Crédit Agricole SA passe de lourdes dépréciations

le 01/02/2013 L'AGEFI Quotidien / Edition de 7H

La banque va déprécier 2,68 milliards d'euros d'écarts d'acquisition au dernier trimestre 2012

Pour le Crédit Agricole, 2012 restera l’année où le groupe a purgé une décennie d’excès. CASA, le véhicule coté du groupe, va enregistrer dans ses comptes du quatrième trimestre 2012 pour 2,68 milliards de dépréciations d’écarts d’acquisition. Réuni hier après-midi, le conseil d’administration de la banque a aussi pris acte d’autres éléments exceptionnels sur la période. L’effet négatif sur le résultat net se monte au total à environ 3,8 milliards d’euros. Le groupe devrait donc publier une lourde perte annuelle le 20 février.

Les dépréciations de goodwill, nées de l'écart constaté entre la valeur au bilan et la valeur actualisée des activités concernées, touchent à hauteur de 466 millions d’euros la banque de financement et d’investissement, et à hauteur de 923 millions le crédit à la consommation. Crédit Agricole SA a aussi effacé 100% des survaleurs de son courtier Newedge, pour 366 millions. Enfin, la banque de proximité à l’international écope de 921 millions d’euros de dépréciations, pour l’essentiel en Italie (852 millions), le solde provenant de l’Egypte.

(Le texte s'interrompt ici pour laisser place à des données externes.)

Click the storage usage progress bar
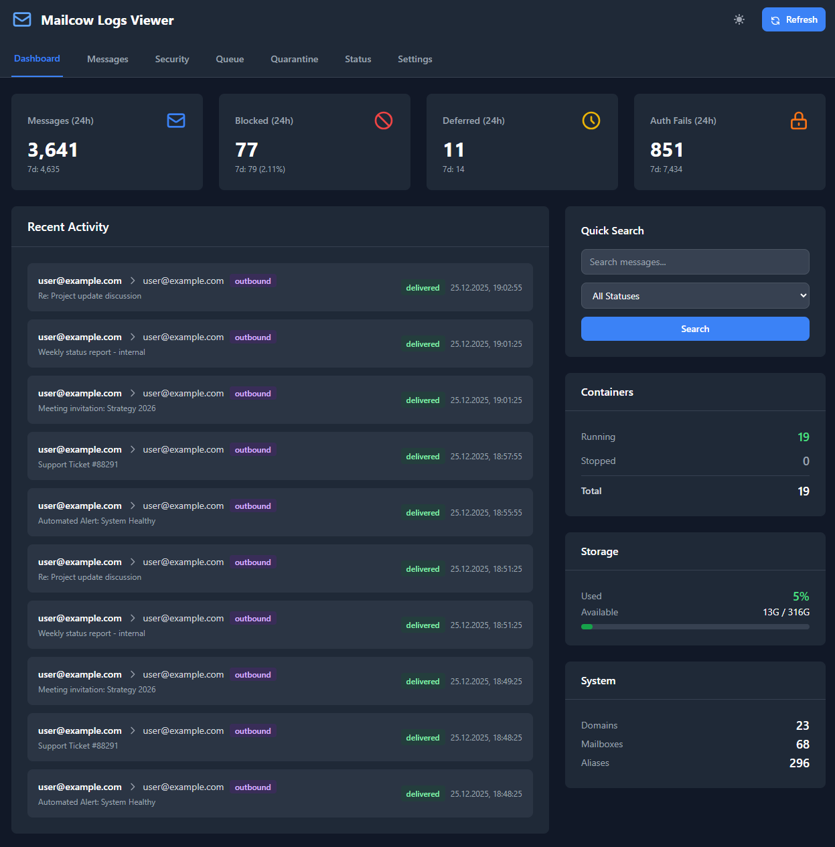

Par ailleurs, le groupe a déprécié la valeur de sa participation de 20,2 % dans le portugais BES, pour 267 millions d’euros. La réévaluation comptable de sa propre dette amputera le produit net bancaire de 850 millions pour un impact en résultat net d’environ 550 millions. La taxe exceptionnelle de 7% sur la réserve de capitalisation des assureurs coûtera 130 millions d’euros d’impôt de plus. Enfin, comme le groupe l’a annoncé la semaine dernière, la contribution des caisses régionales sur le trimestre sera réduite de 160 millions car ces dernières ont déprécié leur participation dans CASA à travers leur holding SAS La Boétie.

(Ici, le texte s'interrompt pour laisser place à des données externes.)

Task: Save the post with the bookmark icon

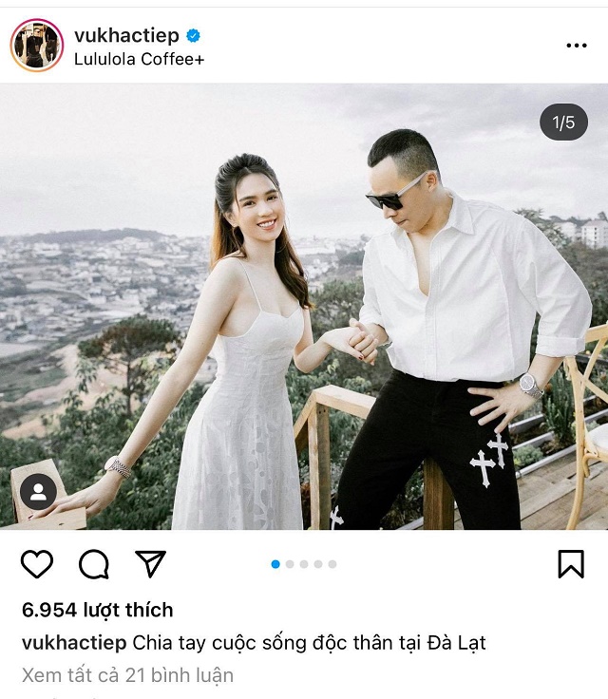Action: pos(571,564)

L’effet goodwill, qui fait écho aux dernières recommandations de l’Autorité européenne des marchés (Esma) sur le sujet, sanctionne la politique d’acquisitions au prix fortmenée jusqu’en 2007. Il traduit aussi l’environnement macroéconomique moins porteur et surtout des éléments techniques comme la hausse des exigences en capital réglementaires pour les activités concernées, qui en diminuent la valeur. Les 2,68 milliards d’euros de dépréciations n’auront pas d’effet sur lasolvabilité, les goodwills étant déjà déduits du calcul du capital réglementaire.

CASA était la banque «qui avait le plus d’écarts d’acquisition en pourcentage de ses fonds propres», relève un bon connaisseur du dossier. Après ces écritures, à fin 2012, son stock de goodwills atteindra encore 14 milliards d’euros environ. L’Italie en affiche 1,9 milliard et le crédit à la consommation 1,5 milliard. Mais le gros est concentré sur des activités – gestion d’actifs, assurance, banque privée et LCL – où la question ne se poserait pas. Après s’être déjà débarrassé du boulet grec Emporiki, qui a contribué à une perte nette de 2,5 milliards d’euros sur les neuf premiers mois de 2012, CASA estime donc avoir fait tout le nécessaire.

Cette annonce pourrait donner un coup de projecteur sur les survaleurs des autres banques, notamment en France. La Société Générale, qui en concentrait 8 milliards fin 2011, a depuis déprécié des goodwills sur TCW (435 millions), Rosbank (200 millions) et va en faire autant sur Newedge (384 millions) au dernier trimestre. Chez BNP Paribas, les survaleurs s’élevaient à 11,2 milliards au 30 juin, dont un tiers chez BancWest, devant le crédit à la consommation (2 milliards) et BNL (plus de 1,6 milliard).Elles atteignaient 4,4 milliards chez BPCE au 30 septembre.